10.5.10

La hoguera de las vanidades

Hace unos días, moviendo escenografía, ligué tremendo golpe en la cara. En el medio de la cara; más precisamente entre la frente y la nariz, con un barrote de metal cuadrado. Una de las puntas se me vino a clavar justito a la altura del tabique y fue tal el dolor que estuve a punto de realizar lo impensado: ponerme a llorar en frente del elenco. Lo peor fue cuando pasé por el banio y vislumbré una linea fina de sangre en el lugar en donde me había golpeado. Llegué a casa, le lloré mares a mi pobre novio, explicándole que mi cara es mi herramienta de laburo y me cagué la carrera, me compré un gel cicatrizante que deberé aplicarme por los próximos dos meses, pero lo mejor (lo peor) fue cuando llamé a mi madre para preguntarle qué globulitos debía tomar para el golpe (chichón en la frente, me olvidé de decirles).

L: Es que me abrí un poquito, un tajito nada más, no te preocupes.
M: Con qué te lo hiciste?!?!?!
L: Con un barrote... de metal... con el borde...
M: Y se nota mucho?!?!?!
L: Es... es una rallita... me abrí un poco.
M: Ay Lucía... qué lástima... justo la nariz era lo más lindo de tu cara...
L: (...)

Ahora me miro al espejo (espejito de cartera porque todavía no tenemos espejos de verdad, variable que beneficia enormemente a mi espíritu, no así a mi estética) religiosa, obsesivamente (como todo, siempre) y, si tengo que ser honesta, creo que me gusta la marquita que me dejó el golpe.
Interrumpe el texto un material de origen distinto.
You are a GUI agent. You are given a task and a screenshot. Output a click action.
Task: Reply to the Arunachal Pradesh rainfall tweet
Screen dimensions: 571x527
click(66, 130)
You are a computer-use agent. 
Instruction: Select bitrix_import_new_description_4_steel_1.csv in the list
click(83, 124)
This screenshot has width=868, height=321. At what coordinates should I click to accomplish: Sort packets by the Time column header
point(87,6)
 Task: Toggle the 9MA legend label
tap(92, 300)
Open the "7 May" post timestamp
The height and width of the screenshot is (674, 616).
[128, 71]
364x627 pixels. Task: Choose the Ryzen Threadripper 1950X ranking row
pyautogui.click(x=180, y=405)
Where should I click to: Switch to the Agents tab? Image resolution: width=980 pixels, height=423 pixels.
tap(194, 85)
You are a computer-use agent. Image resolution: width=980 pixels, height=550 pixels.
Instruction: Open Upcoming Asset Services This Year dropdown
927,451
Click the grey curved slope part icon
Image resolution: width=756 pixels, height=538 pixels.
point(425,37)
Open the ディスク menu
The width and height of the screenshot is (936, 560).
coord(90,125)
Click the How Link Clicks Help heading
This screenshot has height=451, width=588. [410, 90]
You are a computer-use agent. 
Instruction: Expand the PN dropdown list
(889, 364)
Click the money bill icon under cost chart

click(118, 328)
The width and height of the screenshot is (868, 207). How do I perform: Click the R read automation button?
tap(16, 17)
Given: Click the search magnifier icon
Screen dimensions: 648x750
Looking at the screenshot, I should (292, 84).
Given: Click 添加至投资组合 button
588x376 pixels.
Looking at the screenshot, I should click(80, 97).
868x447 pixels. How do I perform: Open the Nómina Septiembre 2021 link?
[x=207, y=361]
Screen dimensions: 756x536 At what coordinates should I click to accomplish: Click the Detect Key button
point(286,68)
Me hace sentir fuerte, rebelde, corajuda. Todo eso que admiro y mi madre defenestra.

2 comentarios:

melquíades dijo...

Después de que me rompí la nariz mi autoestima subió como cinco o seis puntos también. ¿No llega un momento en que aburre un poco la perfección, después de todo?

Lucía dijo...

Obvio. Y además, curtirse tiene onda.